What's happened here? Well, we've made our Variable constructor a bit smarter. It recognises when it's declared outside of a program, and if so it allocates a normal C++ object to take along, and allows itself to be assigned to normal C++ values. By using "b" in our program on line 7, we've made a connection between our C++ program and our embedded program implicitly. As long as we define appropriate assignment operators, any assignment to such a variable will also update the value of the variable on whatever processor the embedded code runs on. Cool!

Also, if we're going to support multiplication and all the other math operators on our types, why not use them outside of embedded programs too? All we have to do is change our operator*:

Variable operator*(Variable a, Variable b) {
  if (global_program != NULL) {
    Variable t = global_program->add_variable();
    global_program->add_computation(MULTIPLY, t, a, b);
    return t;
  } else {
    Variable t;
    t.value() = a.value() * b.value();
    return t;
  }
}

Now we can use our Variable types in "immediate mode" as well, to do real computations. Of course, the if statement alone is going to make these types slower than an optimized math library, but it's pretty convenient to have and sure beats throwing an exception or signaling some kind of error otherwise!

Back to reality

So, we're getting pretty close. What does the above program look like in Sh? Well, not much different. Let's use slightly different names and sprinkle some syntactic sugaring macros, and we get:

( 1) ShAttrib1f b = 0.5;
( 2) ShProgram program = SH_BEGIN_PROGRAM() {
( 3)   ShInputAttrib1f input;
( 4)   ShOutputAttrib1f output;
( 5)   output = input * b;
( 6) } SH_END;
( 7) shCompile(program);
( 8) ShChannel< ShAttrib1f > a(1000), c(1000);
( 9) c = program << a; // run on a thousand floats

Sh defines its syntax in a way that saves you from all the stuff behind the scenes. It's also got a full featured library of standard functions, vector types (like ShAttrib3f and ShAttrib4f) to do computation on more than one scalar at once, extensible type support, backend code generators for GPUs and CPUs, and a pretty decent optimizer. On top of all that "standard stuff" it's got the ability to combine programs that you've already defined in various ways and generate lots of variations of programs at run time.

Let's go through a few things you can do with Sh now that we know how it works. You've already seen an example of a C++ for loop wrapped around embedded code. In Sh that might look as follows:

for (int i = 0; i < 9; i++)
  a = a * b;

And as we've discussed this will generate an Sh program with ten multiplies, as opposed to an Sh program with a for loop (Sh has for loops too but they use a slightly different syntax from C++ for loops).
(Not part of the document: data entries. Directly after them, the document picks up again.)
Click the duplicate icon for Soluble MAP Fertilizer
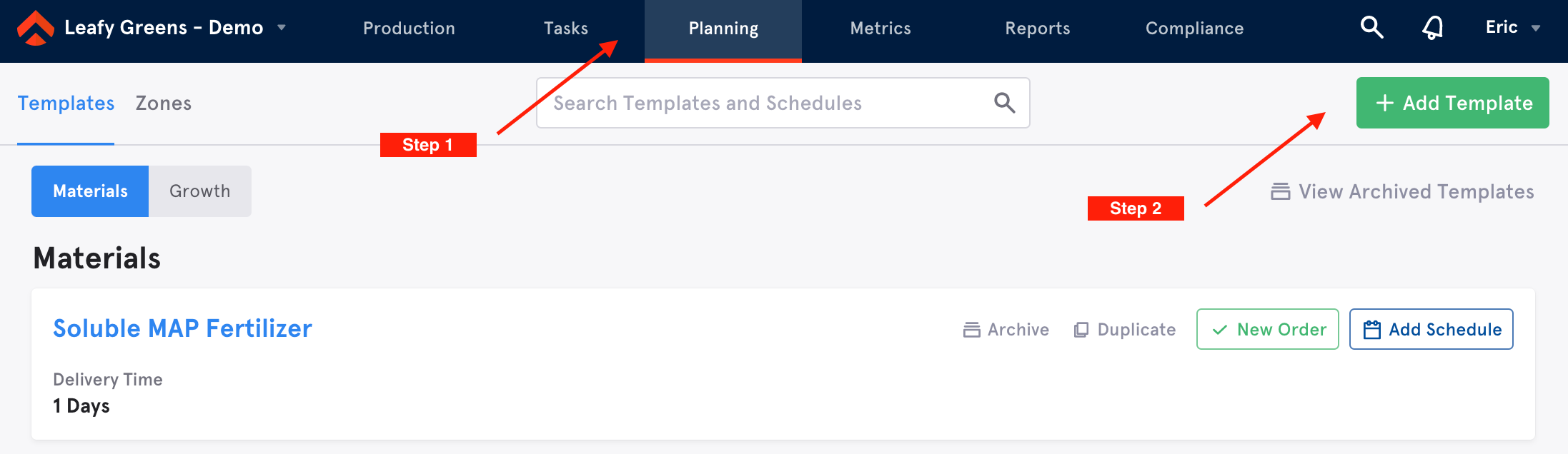 (x=1081, y=330)
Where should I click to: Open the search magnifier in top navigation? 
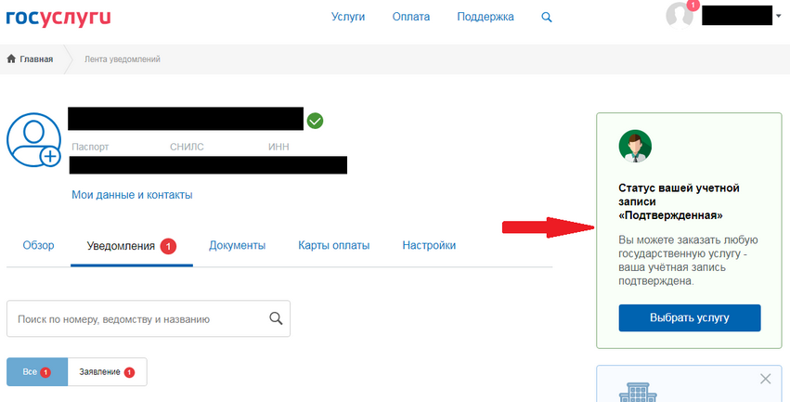547,17
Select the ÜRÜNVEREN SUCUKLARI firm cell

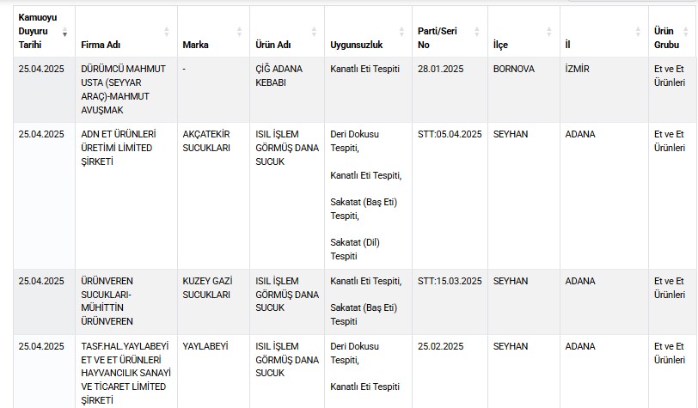pyautogui.click(x=126, y=301)
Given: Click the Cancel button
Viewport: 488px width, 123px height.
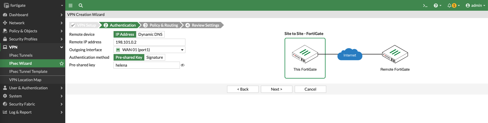Looking at the screenshot, I should tap(310, 89).
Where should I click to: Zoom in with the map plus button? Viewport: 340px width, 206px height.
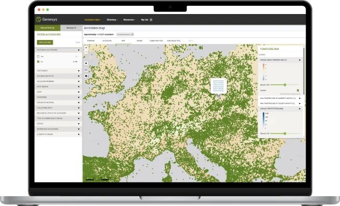(86, 48)
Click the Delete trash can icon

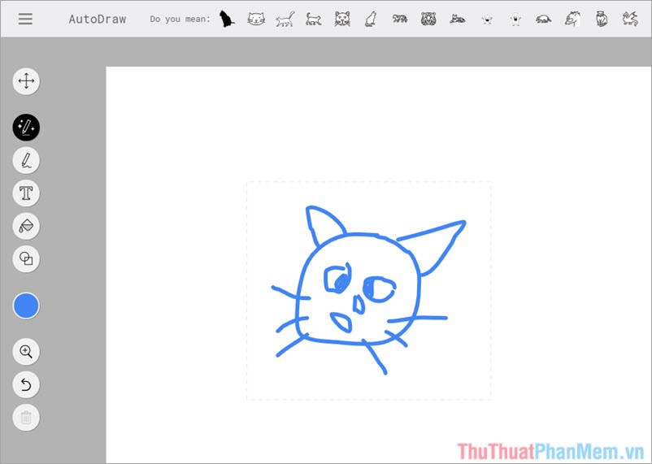[26, 418]

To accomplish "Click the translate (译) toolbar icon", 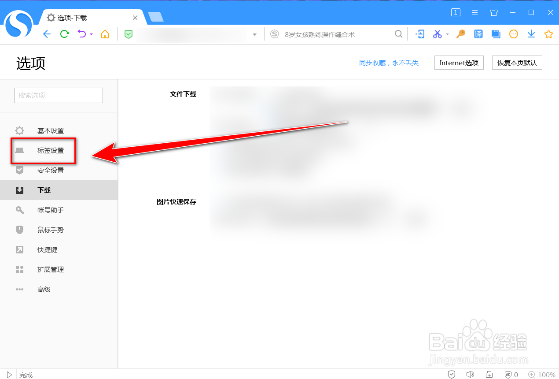I will [478, 34].
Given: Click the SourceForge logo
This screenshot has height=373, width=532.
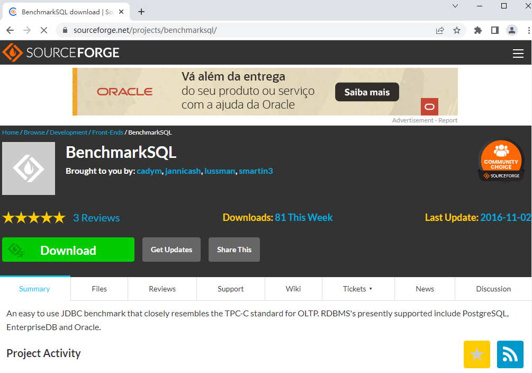Looking at the screenshot, I should 60,52.
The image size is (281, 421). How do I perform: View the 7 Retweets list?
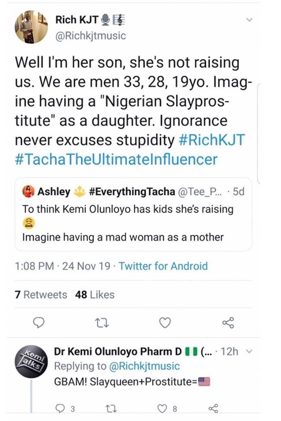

The same thing applies for functions:

ShAttrib1f blend(ShAttrib1f amount, ShAttrib1f a, ShAttrib1f b) {
  return amount * a + (1.0 - amount) * b;
}

Because of how Sh is written, that function will generate Sh program code when executed inside a program definition, and run immediately when used outside. So, Sh has the ability to define functions. But we got that ability for free, by hijacking it from C++! We can do the same with classes:

class Counter {
public:
  Counter() : m_count(0) {}
  void increment() { m_count++; }
  ShAttrib1i value() const { return m_count; }
private:
  ShAttrib1i m_count;
};

(the "i" in ShAttrib1i stands for integer here). In fact, Sh works with templates. Here's a complete complex number class that runs on GPUs, implemented using Sh:

std::complex< ShAttrib1f >

Pretty cool? You bet. The user gets all of C++ at their disposal, and the Sh developers don't have to implement it. Everybody wins! And the best part is that all the object-oriented structure built with C++ is never ever seen by the Sh compiler. It just acts as scaffolding, and falls away once the program is defined. This allows the Sh optimizer to be very agressive, and results in a highly efficient program to run, where the overhead for things like function calls is only payed once, at definition time, instead of every time the program is executed.

This article provides but a glimpse into what Sh makes possible. For an in-depth overview I suggest the book "Metaprogramming GPUs with Sh" or the best kind of learning tool: hands-on experience! :)